Technically, on a traditional velocity vs time graph, one is plotting a component of velocity, complete with signs. I don't think the plot is misleading. It would be hard to represent a 3D vector velocity vs time graph with only two axes, and still speak of the area under the curve.

That said, let's define displacement as a change in position. This would be the difference in two position vectors. A distance would be total path length. For example, if one travels completely around a circular path once, the displacement would be zero, but the distance would be $2\pi r$, where $r$ is the radius of the circle. In some cases, such as constant speed like the graph shows from 0 to 10 seconds, the displacement and the distance will be the same. If there was a change of sign of the what the author listed as ``speed'', then there would be a difference.
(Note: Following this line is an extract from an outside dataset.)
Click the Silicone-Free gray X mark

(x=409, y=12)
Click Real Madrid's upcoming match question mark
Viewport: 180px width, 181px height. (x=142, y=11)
At this level, I don't know if it's worth nit-picking between the difference of speed vs velocity component. If one was dealing with accelerated motion, it would be worth noting.

EDIT: In response to OP's clarifying question :

HOW COME WHICHEVER (speed or velocity) IS USED, THE AREA IS ALWAYS DISPLACEMENT NOT DISTANCE?

A component of velocity is defined to be $v_s=\frac{ds}{dt}$ where $s$ is a direction ($x, y, $ or $ z$). That means that if we integrate $v_s$ with respect to $t$ between two time points we will get $$\int_{t_1}^{t_2} v_s\ dt = \int_{s_1}^{s_2}\ ds = s_2-s_1$$

The first integral is interpreted geometrically as the area under the $v_s$ vs $t$ curve between $t_1$ and $t_2.$ The difference on the right side is simply the difference in the positions $s_1$ (position at time $t_1$) and $s_2$ (position at time $t_2$), irrespective of the path the particle took. It is displacement because of the way the velocity component is defined and the way calculus works. If you want to find the total distance you would need to sum the absolute value of each piece of area.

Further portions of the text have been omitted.